The main project I’m working on at The Recurse Center is an interactive project measurement dashboard. This week I’ll talk about the current state of the design and construction. I’m actively working on rearranging the user interface so a second post some other week will be needed to cover that.
Motivation
My wife, Justine, uses a series of interconnected spreadsheets to model the sales forecast of book publishing projects she’s managing. The spreadsheets consider things like sales projections, revenue splits, printing costs, and projected returns to try and come up with a month-by-month view of the business’s cash flow. The spreadsheets are fairly clever in their implementation, but still have limitations like having to manually re-link fields if a publishing date is changed.
Approach
I reviewed the spreadsheets and determined the core building blocks are Measurements and Visuals.
Measurements are quantities that describe the project. I noticed a few kinds of measurements:
- Fixed Values: 50/50% revenue split (just making these numbers up!)

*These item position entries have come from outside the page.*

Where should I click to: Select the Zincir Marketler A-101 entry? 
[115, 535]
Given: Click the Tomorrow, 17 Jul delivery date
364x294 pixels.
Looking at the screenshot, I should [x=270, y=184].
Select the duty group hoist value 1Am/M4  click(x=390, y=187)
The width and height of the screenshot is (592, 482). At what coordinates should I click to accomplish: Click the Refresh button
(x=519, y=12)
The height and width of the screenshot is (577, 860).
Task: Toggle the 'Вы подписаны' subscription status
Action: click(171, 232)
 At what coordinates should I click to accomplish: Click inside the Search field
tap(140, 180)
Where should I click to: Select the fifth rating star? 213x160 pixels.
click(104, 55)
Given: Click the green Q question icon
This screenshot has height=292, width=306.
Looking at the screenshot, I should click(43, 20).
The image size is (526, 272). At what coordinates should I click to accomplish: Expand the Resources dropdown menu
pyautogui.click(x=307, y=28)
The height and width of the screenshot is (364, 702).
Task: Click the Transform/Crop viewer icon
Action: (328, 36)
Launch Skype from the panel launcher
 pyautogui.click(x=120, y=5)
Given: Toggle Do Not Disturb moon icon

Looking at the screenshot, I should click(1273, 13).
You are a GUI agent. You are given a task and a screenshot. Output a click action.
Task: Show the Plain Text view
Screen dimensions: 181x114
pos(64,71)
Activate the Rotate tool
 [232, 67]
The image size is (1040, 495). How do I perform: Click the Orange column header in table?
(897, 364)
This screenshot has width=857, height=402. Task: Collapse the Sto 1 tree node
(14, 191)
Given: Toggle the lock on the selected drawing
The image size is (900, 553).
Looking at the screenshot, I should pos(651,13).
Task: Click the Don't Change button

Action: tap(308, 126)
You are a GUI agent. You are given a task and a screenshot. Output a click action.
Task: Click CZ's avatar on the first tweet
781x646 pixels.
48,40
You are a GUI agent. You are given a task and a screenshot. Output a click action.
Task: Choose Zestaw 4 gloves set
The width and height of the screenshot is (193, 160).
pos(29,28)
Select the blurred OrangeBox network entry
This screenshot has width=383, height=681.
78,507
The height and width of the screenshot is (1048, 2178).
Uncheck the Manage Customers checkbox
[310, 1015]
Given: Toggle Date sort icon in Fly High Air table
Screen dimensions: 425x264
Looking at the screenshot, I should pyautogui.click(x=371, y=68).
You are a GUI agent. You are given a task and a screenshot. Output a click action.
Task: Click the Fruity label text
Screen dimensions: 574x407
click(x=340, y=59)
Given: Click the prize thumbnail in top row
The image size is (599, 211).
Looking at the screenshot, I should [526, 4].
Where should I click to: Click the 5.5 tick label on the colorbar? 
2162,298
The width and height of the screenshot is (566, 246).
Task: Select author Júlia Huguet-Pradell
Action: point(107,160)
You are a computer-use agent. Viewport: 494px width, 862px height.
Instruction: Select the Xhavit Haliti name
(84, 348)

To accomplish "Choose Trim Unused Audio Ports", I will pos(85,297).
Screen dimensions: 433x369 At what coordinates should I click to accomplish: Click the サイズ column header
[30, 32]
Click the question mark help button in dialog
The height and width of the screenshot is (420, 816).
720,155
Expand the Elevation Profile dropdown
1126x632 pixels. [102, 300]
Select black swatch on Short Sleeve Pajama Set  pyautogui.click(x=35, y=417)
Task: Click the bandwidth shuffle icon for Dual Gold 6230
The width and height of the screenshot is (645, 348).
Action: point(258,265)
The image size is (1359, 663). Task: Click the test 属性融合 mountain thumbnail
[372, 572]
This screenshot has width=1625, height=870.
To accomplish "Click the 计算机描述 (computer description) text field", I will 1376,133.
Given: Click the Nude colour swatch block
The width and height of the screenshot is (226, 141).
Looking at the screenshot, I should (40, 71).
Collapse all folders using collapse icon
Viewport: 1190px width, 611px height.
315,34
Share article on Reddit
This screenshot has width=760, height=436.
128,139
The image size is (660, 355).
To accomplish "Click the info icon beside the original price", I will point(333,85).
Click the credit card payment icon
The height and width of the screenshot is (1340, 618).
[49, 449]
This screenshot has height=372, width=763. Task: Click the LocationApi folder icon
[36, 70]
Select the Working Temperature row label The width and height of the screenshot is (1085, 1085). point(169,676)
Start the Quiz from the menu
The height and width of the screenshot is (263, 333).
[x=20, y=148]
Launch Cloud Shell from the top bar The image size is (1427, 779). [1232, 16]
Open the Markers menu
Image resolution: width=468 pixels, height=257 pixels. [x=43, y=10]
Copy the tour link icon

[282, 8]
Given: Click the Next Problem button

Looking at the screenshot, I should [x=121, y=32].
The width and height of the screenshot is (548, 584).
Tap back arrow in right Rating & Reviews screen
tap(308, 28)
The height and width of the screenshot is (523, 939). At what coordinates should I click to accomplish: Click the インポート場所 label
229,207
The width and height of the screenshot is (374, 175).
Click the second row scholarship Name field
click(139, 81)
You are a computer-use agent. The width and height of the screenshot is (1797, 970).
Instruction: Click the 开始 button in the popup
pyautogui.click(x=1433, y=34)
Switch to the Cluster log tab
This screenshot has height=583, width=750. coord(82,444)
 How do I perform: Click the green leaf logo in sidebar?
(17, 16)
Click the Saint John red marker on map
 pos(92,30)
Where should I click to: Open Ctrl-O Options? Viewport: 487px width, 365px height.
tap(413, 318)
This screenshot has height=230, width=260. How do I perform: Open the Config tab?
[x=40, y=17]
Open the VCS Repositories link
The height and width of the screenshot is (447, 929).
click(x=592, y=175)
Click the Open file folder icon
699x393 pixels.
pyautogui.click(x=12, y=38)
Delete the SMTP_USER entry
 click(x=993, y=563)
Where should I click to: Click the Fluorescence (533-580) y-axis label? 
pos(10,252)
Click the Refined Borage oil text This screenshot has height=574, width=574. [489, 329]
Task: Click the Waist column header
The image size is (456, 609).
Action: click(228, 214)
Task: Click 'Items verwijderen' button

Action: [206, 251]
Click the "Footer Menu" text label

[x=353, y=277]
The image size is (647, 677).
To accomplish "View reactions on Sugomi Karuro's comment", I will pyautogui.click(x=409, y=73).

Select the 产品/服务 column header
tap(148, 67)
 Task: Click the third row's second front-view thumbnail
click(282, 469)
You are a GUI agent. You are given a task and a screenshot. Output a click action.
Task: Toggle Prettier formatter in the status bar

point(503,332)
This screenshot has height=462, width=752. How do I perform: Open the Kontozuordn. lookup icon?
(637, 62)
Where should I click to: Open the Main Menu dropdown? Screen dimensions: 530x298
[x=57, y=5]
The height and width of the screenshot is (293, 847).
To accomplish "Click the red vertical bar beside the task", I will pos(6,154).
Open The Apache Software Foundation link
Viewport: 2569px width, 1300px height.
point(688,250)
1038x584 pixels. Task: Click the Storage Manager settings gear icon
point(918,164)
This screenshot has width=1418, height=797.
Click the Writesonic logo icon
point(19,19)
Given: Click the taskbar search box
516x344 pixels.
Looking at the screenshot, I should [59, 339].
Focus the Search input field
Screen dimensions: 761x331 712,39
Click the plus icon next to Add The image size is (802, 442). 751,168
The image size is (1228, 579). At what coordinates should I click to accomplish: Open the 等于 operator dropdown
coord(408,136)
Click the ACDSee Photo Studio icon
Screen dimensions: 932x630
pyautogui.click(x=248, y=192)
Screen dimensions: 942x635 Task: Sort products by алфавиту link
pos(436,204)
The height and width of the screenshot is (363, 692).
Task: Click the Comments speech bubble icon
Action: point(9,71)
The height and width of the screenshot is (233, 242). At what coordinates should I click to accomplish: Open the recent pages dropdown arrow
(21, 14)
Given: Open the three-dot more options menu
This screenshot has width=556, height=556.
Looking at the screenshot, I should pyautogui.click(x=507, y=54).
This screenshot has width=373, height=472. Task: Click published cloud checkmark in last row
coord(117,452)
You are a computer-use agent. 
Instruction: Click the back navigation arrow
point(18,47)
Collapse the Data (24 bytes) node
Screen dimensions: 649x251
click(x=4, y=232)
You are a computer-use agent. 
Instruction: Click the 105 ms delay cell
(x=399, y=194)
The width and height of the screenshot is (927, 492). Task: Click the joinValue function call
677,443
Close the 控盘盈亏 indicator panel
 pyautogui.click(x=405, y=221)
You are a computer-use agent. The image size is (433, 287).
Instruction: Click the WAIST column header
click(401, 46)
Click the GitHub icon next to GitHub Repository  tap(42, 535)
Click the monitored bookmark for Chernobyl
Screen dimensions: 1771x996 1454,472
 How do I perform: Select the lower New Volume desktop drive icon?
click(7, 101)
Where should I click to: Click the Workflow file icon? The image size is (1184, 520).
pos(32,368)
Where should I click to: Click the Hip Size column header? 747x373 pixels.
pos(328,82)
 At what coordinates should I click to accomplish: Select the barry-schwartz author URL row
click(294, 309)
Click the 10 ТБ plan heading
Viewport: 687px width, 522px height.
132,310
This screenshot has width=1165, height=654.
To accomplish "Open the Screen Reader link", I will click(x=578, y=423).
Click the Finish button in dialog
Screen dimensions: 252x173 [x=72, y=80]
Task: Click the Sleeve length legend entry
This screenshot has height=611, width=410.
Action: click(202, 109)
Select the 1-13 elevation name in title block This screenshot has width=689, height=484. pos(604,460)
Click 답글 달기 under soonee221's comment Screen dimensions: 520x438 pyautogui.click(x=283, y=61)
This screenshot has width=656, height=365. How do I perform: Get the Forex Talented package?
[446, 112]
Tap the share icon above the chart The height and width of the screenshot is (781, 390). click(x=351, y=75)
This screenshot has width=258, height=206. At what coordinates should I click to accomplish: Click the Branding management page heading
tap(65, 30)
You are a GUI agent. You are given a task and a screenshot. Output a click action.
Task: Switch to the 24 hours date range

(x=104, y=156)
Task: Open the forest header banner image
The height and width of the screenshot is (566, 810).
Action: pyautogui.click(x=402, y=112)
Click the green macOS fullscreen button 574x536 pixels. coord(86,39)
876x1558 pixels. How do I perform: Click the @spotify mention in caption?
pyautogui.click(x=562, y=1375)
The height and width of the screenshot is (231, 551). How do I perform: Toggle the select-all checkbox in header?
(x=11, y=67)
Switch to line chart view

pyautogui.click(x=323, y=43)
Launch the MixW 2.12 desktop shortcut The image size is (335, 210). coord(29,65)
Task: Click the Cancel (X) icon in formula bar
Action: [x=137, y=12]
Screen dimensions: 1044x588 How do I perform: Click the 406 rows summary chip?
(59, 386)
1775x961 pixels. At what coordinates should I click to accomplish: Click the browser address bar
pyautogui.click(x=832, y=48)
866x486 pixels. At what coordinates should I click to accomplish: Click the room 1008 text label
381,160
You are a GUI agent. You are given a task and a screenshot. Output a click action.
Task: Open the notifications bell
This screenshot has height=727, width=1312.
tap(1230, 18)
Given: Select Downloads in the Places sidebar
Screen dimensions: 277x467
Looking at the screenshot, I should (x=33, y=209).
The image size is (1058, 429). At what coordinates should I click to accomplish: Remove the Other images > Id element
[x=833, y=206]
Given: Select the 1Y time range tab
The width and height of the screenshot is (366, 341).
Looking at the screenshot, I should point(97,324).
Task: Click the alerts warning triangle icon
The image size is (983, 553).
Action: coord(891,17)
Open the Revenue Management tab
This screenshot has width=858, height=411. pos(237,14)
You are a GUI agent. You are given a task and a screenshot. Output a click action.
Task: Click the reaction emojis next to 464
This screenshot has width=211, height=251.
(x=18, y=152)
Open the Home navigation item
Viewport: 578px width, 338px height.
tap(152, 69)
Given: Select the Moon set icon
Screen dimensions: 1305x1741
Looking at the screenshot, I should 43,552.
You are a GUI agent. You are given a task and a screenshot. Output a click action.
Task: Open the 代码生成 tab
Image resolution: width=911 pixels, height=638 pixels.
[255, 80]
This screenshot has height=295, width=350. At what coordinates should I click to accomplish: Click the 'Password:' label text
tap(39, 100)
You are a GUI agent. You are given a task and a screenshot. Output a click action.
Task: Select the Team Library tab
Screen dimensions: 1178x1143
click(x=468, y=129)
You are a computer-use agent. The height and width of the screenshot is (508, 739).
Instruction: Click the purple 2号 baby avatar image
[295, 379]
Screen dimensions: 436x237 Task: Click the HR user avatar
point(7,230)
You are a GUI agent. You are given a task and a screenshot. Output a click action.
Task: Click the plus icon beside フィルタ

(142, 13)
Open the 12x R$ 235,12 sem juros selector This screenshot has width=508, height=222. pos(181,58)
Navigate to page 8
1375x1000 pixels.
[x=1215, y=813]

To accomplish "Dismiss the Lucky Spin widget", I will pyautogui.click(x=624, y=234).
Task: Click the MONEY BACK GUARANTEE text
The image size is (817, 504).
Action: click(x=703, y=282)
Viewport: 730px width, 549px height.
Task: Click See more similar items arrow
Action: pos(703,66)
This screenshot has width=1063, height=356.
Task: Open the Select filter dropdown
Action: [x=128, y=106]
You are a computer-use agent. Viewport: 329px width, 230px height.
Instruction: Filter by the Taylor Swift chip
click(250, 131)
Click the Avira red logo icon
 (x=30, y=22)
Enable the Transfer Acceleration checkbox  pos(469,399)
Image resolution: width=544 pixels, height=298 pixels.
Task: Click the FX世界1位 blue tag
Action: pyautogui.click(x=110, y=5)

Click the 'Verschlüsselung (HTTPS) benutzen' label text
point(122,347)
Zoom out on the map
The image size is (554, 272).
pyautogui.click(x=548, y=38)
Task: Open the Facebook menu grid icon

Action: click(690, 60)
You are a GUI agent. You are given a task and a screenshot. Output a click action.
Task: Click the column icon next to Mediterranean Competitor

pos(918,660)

- Fixed Values at Dates: Marketing $10,000 on July 1
- Reoccurring Fixed Values: $1000 Software Fees monthly from July 1 to September 1
- Distributed Values: 10,000 Books sold between September 1 and December 1 with strong initial sales followed by a cooldown
- Related Values: Printing cost is $5 times the number of books sold
- Related Values offset in time: Book returns are 10% of books sold with a 1 month lag
Visuals are just the results of measurements and optionally may include some aggregation
- Graphs
- Charts
- Charts of data totaled by month
- Pie Charts
I gathered my thoughts and observations into this Miro Board prior to starting development including some thoughts about GUI wireframes and SQL models. I think it’s always interesting to ideas evolve and looking back at this presentation, I only kept about 50% of the original ideas.
Architecture
I’m interested in improving my skills with Python and Javascript so I constructed programs using a Python backend using the Django and Django Rest Framework and Javascript using React.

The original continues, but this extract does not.